Students in Math I are thinking differently about grades this year. They will be looking at their grades as a reflection of what they can do, and they will know exactly what else they need to do to be proficient in their class.
BFA teachers have identified explicit learning targets in Math I, based on the Common Core State Standards in Mathematics. Teachers have made those targets clear to their students. Students will receive grades based on when and how well they reach their learning targets according to proficiency-based grading. Their grades will be an accurate reflection of what they know, understand and can do mathematically, and not on whether they turn in their homework on time or how well they do on occasional tests.
What is Progress-Based Grading?
Learning targets are the essential math knowledge and understandings that are at the heart of the Math I curriculum. For each learning target, the student will have opportunities to demonstrate their proficiency and progress in multiple small assessments, when they are ready. Once a student can show proficiency, they will move on with the collaborative support of their teachers and other students working at their pace. When they need extra help, they will go back and get the support they need to better understand and show their learning.

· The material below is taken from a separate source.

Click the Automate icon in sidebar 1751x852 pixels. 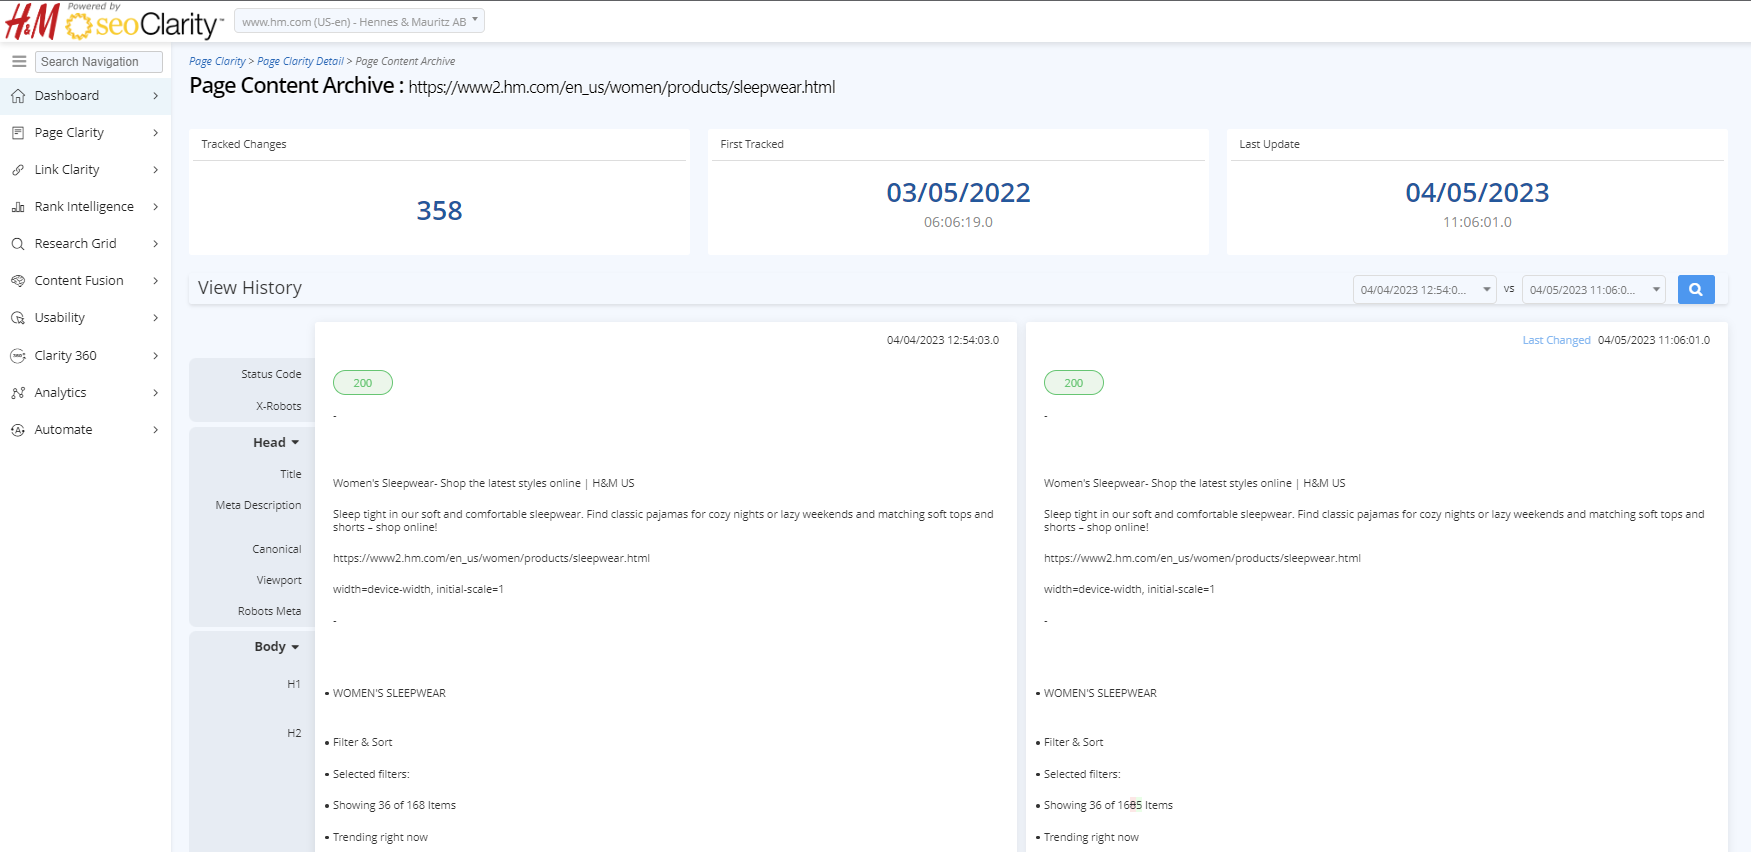[x=18, y=430]
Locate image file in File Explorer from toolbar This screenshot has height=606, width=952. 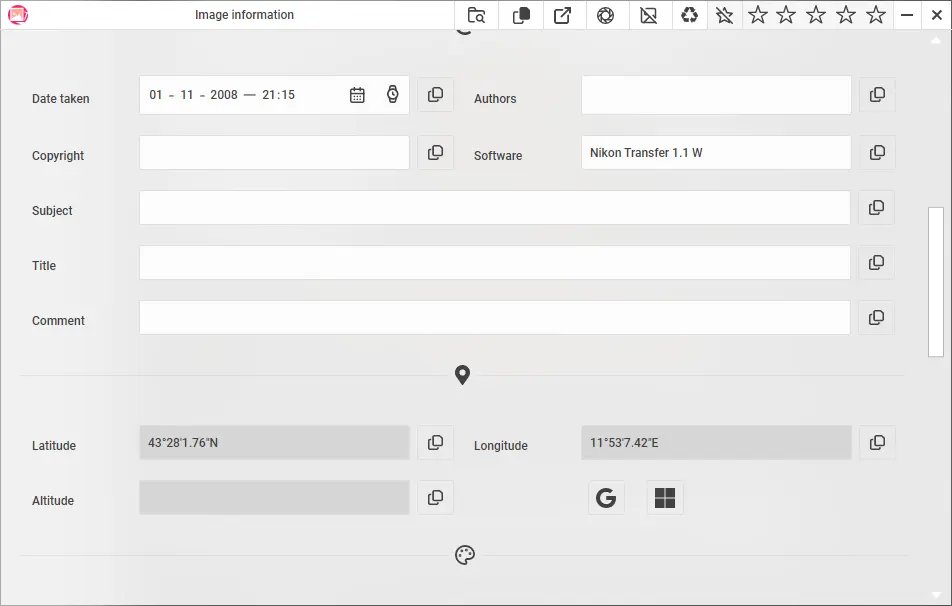pyautogui.click(x=476, y=15)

In the past, grades have reflected an average of many factors – homework, quizzes, and tests. Students will now receive credit for learning they can demonstrate, explain and apply to the real world. Progress-Based Grading allows teachers to assess only the student’s true understanding of the mathematics material. The parent and the student will have a record of what the student knows and what they still must learn and be able to demonstrate.
Progress-based grading or proficiency-based grading will pave the way for student-centered learning, where students will move at their own pace through the curriculum. Parents can expect to see this extended to higher-level mathematics courses as our curriculum is adjusted to reflect the Common Core State Standards.